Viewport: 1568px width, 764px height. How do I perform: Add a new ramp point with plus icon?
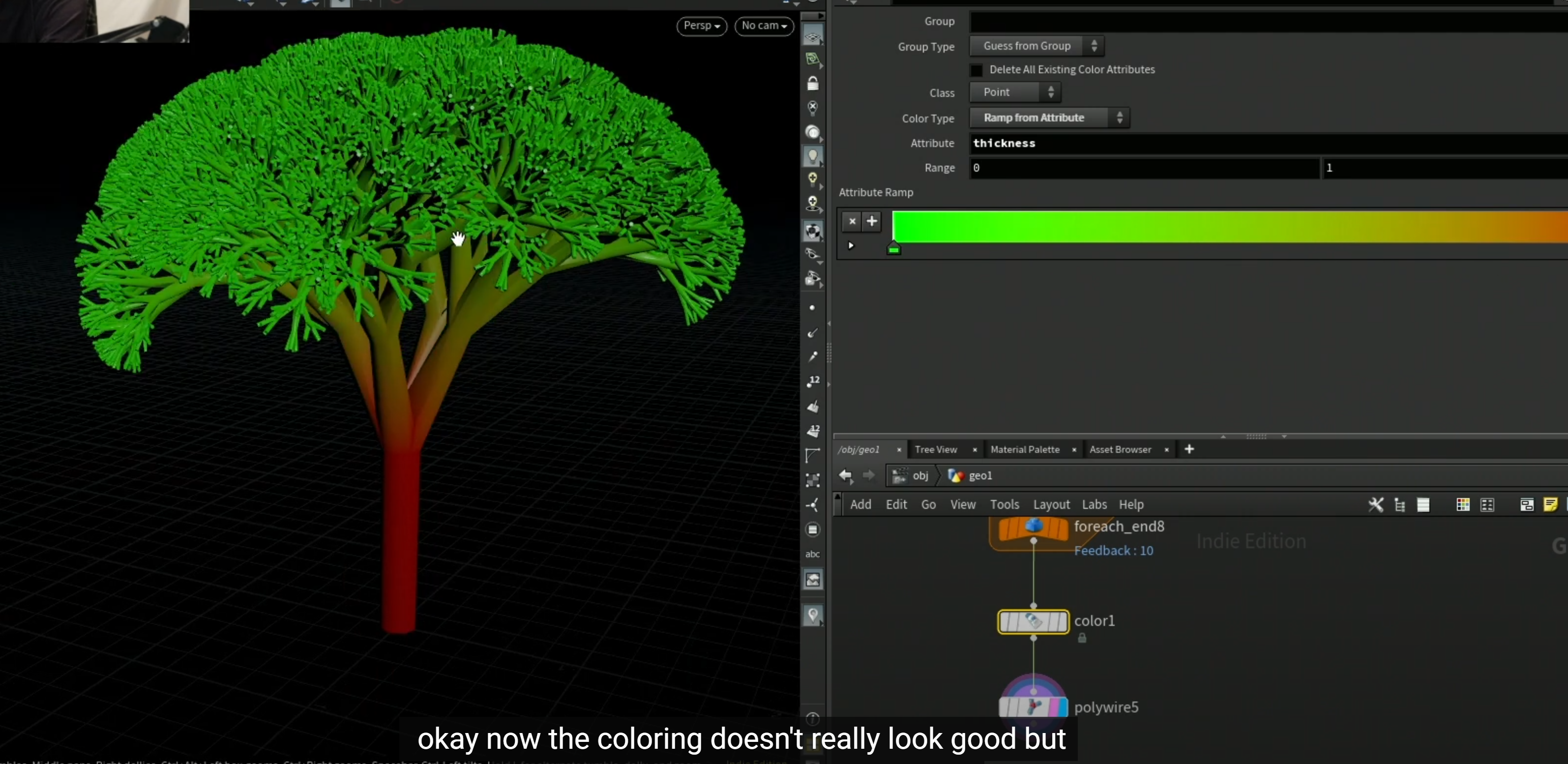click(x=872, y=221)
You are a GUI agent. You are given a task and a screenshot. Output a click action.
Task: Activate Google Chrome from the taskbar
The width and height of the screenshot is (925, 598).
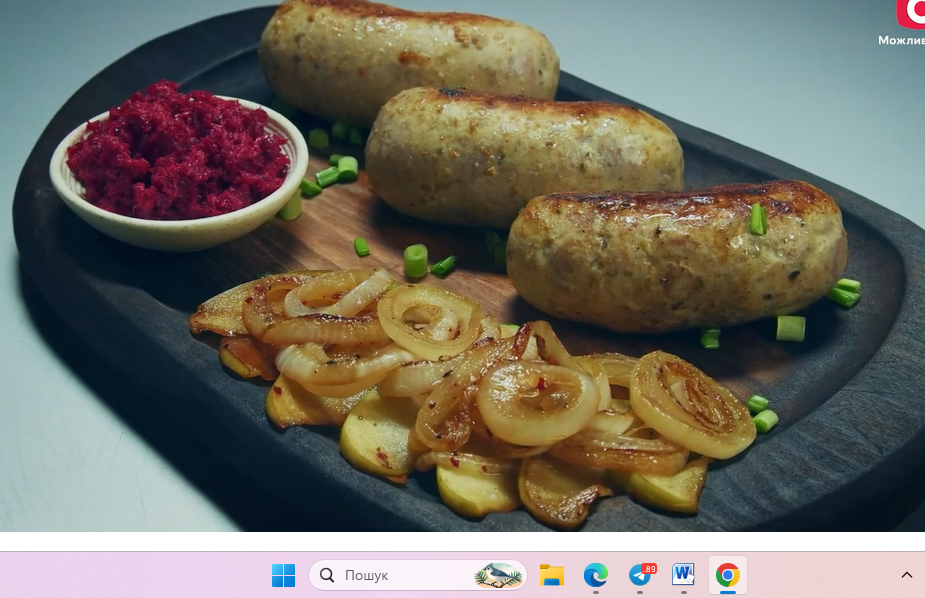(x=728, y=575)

--

* [PROBLEM REQUIREMENTS] Without the pictures, return the entries exactly as they appear.

* [COMPLETED TASK]
Viewport: 1568px width, 764px height. How do I perform: Add a new ramp point with plus icon?
click(x=872, y=221)
You are a GUI agent. You are given a task and a screenshot. Output a click action.
Task: Activate Google Chrome from the taskbar
The width and height of the screenshot is (925, 598).
(x=728, y=575)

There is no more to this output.